The style of operation and maintenance of power generation and cogeneration plant is important. Here, Vincenzo Piscitelli describes how performance monitoring of critical assets at one cogeneration plant in Italy increased efficiency by more than 1%.
Since every increase in power plant efficiency boosts production incrementally, even small operational improvements can result in significant profits. For example, by simply optimizing the maintenance of inlet filters on two gas turbines, the 150 MW combined cycle Centro Energia cogeneration plant in Teverola, Italy, is contributing strongly to an overall efficiency improvement of more than 1%. This is the story of how that feat was accomplished.
Even in plants like Centro Energia Teverola, where there is a strong commitment to operating efficiently, unseen performance issues are constantly evolving to undermine the conscientious efforts of smart, proactive personnel. By recognizing this fact and being willing to change established maintenance practices and accept promising new technologies, one can mitigate the negative factors that reduce power production, including equipment degradation, machinery failures, and unexpected downtime. By continually monitoring the performance characteristics of key assets, the causes of reduced production can be identified very early so timely action can prevent losses resulting from downtime and emergency repairs.

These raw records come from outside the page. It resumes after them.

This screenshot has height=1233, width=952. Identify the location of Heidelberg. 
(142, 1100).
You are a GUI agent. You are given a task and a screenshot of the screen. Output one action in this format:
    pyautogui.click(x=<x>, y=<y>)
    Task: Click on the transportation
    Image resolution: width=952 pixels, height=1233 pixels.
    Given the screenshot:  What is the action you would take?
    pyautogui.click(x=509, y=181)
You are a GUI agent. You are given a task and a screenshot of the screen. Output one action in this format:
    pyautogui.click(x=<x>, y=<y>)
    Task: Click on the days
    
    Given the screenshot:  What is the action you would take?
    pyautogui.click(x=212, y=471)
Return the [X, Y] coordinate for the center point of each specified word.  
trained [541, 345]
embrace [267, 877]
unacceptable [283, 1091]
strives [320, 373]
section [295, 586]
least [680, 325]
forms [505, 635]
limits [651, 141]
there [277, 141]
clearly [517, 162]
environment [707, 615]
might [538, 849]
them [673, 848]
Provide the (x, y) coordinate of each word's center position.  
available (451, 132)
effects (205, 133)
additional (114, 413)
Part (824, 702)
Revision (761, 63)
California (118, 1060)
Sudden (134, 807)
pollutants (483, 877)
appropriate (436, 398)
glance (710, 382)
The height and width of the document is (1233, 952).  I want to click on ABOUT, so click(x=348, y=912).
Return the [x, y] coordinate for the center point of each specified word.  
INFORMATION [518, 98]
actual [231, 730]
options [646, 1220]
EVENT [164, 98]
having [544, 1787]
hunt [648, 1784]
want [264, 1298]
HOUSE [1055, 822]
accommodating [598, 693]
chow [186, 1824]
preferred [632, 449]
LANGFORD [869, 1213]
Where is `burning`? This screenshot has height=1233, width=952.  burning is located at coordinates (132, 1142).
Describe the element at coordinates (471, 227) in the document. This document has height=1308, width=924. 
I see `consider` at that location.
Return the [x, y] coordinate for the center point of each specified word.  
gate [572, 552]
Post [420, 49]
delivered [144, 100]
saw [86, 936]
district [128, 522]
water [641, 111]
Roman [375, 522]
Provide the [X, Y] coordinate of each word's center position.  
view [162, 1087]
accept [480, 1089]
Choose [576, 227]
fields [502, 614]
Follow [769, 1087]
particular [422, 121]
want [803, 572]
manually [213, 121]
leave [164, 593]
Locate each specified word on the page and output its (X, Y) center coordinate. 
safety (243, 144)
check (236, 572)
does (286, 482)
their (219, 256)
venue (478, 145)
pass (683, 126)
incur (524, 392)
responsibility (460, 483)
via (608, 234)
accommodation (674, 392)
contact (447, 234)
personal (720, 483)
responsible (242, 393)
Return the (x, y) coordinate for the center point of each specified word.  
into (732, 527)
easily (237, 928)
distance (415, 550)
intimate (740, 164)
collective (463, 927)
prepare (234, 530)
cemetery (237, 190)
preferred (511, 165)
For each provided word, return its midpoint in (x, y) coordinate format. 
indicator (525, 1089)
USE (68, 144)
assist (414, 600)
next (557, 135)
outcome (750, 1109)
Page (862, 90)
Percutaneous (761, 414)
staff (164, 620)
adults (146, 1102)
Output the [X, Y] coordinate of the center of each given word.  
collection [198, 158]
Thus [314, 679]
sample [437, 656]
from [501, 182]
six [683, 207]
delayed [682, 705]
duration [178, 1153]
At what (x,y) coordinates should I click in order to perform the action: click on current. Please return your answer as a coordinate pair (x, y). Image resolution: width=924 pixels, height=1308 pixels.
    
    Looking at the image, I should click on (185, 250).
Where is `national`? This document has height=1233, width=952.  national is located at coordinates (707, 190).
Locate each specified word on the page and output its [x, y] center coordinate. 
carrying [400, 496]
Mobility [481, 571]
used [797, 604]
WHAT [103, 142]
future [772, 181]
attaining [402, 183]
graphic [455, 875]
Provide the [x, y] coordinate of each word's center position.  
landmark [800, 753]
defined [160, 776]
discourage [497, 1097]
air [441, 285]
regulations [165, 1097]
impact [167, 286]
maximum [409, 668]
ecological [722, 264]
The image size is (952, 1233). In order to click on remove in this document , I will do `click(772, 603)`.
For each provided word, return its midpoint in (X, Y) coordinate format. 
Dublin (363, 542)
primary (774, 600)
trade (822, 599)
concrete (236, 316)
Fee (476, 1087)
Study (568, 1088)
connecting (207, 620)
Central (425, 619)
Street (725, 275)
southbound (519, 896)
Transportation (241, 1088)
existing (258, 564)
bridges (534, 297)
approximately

The Centro Energia Teverola plant, owned jointly by E.ON and Foster Wheeler Italy, has two Ansaldo-Siemens gas turbines, two Foster Wheeler heat recovery steam generators, and one Ansaldo steam turbine. Our mission is ‘to achieve maximum efficiency through the extreme conversion of heat’, and plant management is committed to pursuing any potential efficiency improvement that might increase profitability.
In that regard, a six-month trial of Emerson’s AMS Suite: Equipment Performance Monitor was initiated a few years ago to aid in maintenance planning, including an evaluation of the return on maintenance costs. The core of this technology is a computer-based thermodynamic model of the equipment. A stream of current data from an operating plant is transmitted to this computer, which produces useful comparisons of actual performance versus the optimum model.
Analysis of equipment performance can lead to fault detection and rectification, improved maintenance cycles, and process gains. Predictive decision making based on the derived performance and economic data removes guesswork from maintenance planning and execution, saving countless hours.
To initiate the trial of this technology, Emerson engineers built a thermodynamic model of the two gas turbines using original design data and specifications. They compiled such information as power consumption, throughput, pressure ratios, etc. at various points to reflect the operation of new equipment under all possible load conditions.
Since the software is web-based, operating data can be transmitted from anywhere to the central file server with the thermodynamic models. No additional hardware is required on-site, so the system was implemented very quickly once the model was configured. Following established guidelines, plant personnel collect operating data periodically and transmit it to the central server, where software detects and corrects measurement errors. The result was an accurate portrait of the current performance of the monitored equipment for analysis by Emerson experts.
Their subsequent reports, which highlight existing or potential problems along with suggestions for recovering efficiency, are returned via the Internet. We use this intelligence to determine corrective actions to optimize each machine’s performance, extending availability and improving power production.
|Figure 1. An indication of inlet filter fouling|
The monitoring is continuous, so further analyses reveal the effect of changes, allowing for still more improvements and the adoption of best maintenance practices.
INLET FILTER FOULING
The total investment in time by Centro Energia staff to get the performance monitoring trial up and running after the kick-off meeting was just one day. Soon, the thermodynamic models were built and ready. Almost immediately thereafter, Emerson analysts noticed a severe pressure drop in the air flow into one turbine – an indication of inlet filter fouling; see Figure 1.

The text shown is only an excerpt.